**Task item**
Your answer must be the lines from the one holding "Task: Reply to the tweet using the arrow icon" through the final line of the entries below, copied exactly, with no pictures.

**Entries provided**
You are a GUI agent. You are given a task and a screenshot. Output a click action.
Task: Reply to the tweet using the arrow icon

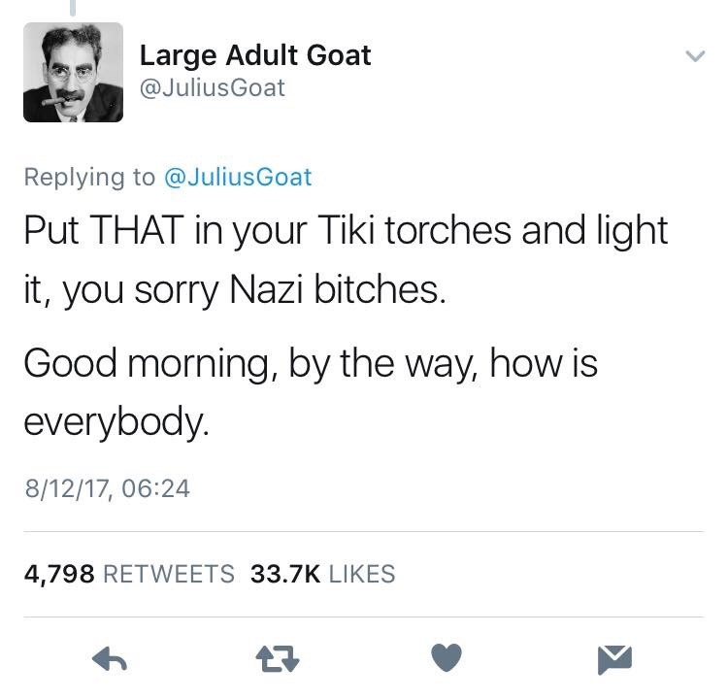[x=110, y=658]
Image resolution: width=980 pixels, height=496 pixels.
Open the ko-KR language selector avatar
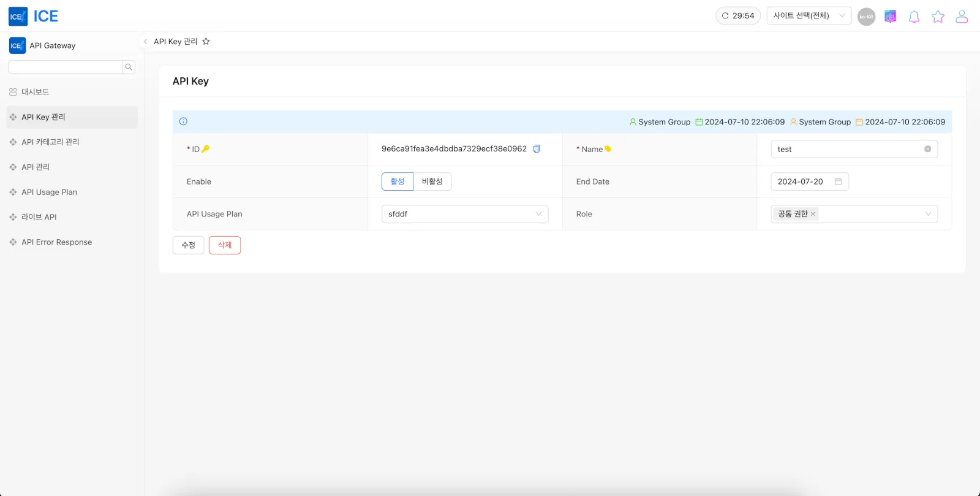866,17
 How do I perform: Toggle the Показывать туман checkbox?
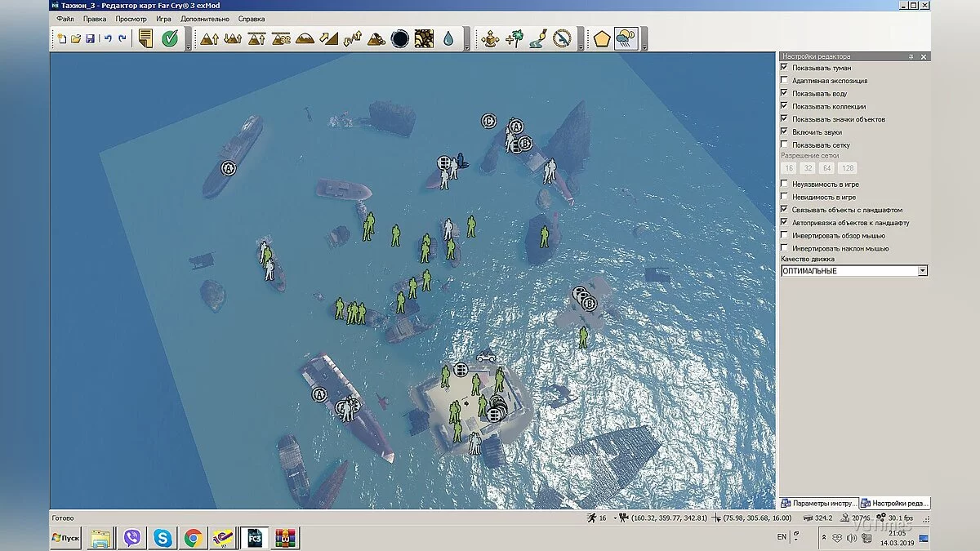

**Completed task**
Task: Reply to the tweet using the arrow icon

[x=110, y=658]
Image resolution: width=980 pixels, height=496 pixels.
Open the ko-KR language selector avatar
866,17
 How do I perform: Toggle the Показывать туман checkbox?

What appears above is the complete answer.